Influence and Total Antioxidant Capacity of Non-enzymatic Antioxidants on the Quality and Integrity of Extended and Cryopreserved Semen of Murrah Buffalo (Bubalus bubalis)

Kimberly I B. Turaja1, Renato SA. Vega1, Thelma A. Saludes2, Abraham G. Tandang2,
Jose Arceo N. Bautista2, Agapita J. Salces2, and Carmelita M. Rebancos3

1Animal Physiology Division, Institute of Animal Science,
College of Agriculture and Food Sciences
2Philippine Carabao Center
3School of Environmental Science and Management
University of the Philippines Los Baños, College, Laguna 4031 Philippines

*Corresponding author: This email address is being protected from spambots. You need JavaScript enabled to view it.




The study compared the effect of non-enzymatic antioxidants on the % motility, livability, and plasma membrane integrity of the cryopreserved sperm from four purebred Murrah bulls aged 10–17 years old. The level of antioxidants was also determined.  Experiment 1 was analyzed using 4 x 4 factorial design in a randomized complete block design (RCBD) with bulls blocked in four; in Experiment 2, it analyzed the levels of MegaAntiox using PROC ANOVA of SAS software.
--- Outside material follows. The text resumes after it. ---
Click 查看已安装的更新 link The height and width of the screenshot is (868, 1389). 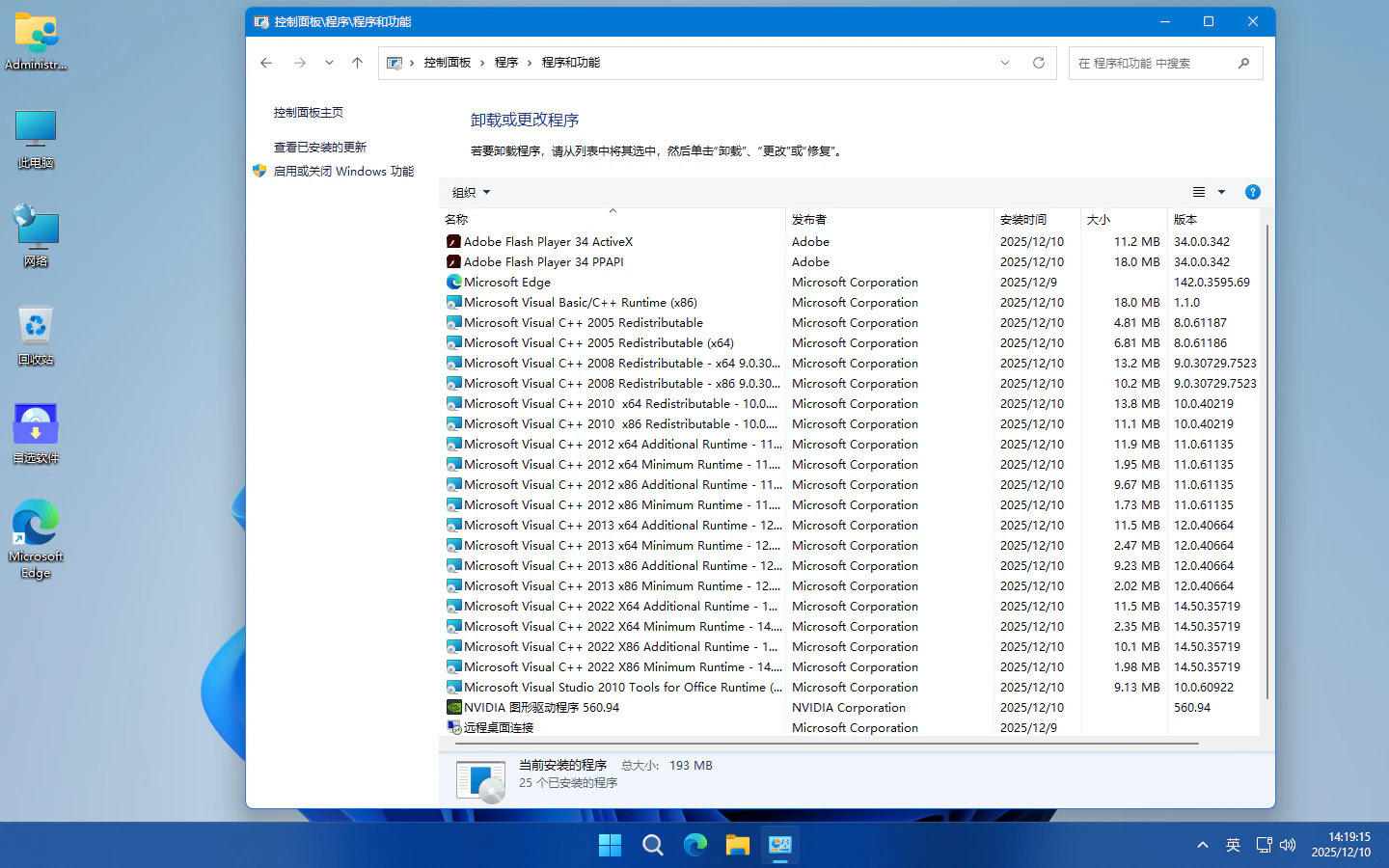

Results revealed no significant (P > 0.05) difference in post-thaw sperm motility (%) between antioxidants but a significant decrease (P < 0.05) in the post-thaw sperm motility was observed at Week 3. The addition of non-enzymatic antioxidants did not affect (P > 0.05) the live sperm though difference was observed on the livability of sperm cells in different collection weeks. In extended semen, the addition of non-enzymatic antioxidants did not show any significant effect (P > 0.05) on post-thaw sperm motility (%) and livability. After six months of cryopreservation, the addition of vitamin E (one of the non-enzymatic antioxidants) had a negative effect on the post-thaw sperm motility. Livability and PMI were not significantly affected (P > 0.05) by the different treatments. In conclusion, the addition of 0.1 mg/ml non-enzymatic antioxidants did not improve sperm motility (%) and the livability of the sperm.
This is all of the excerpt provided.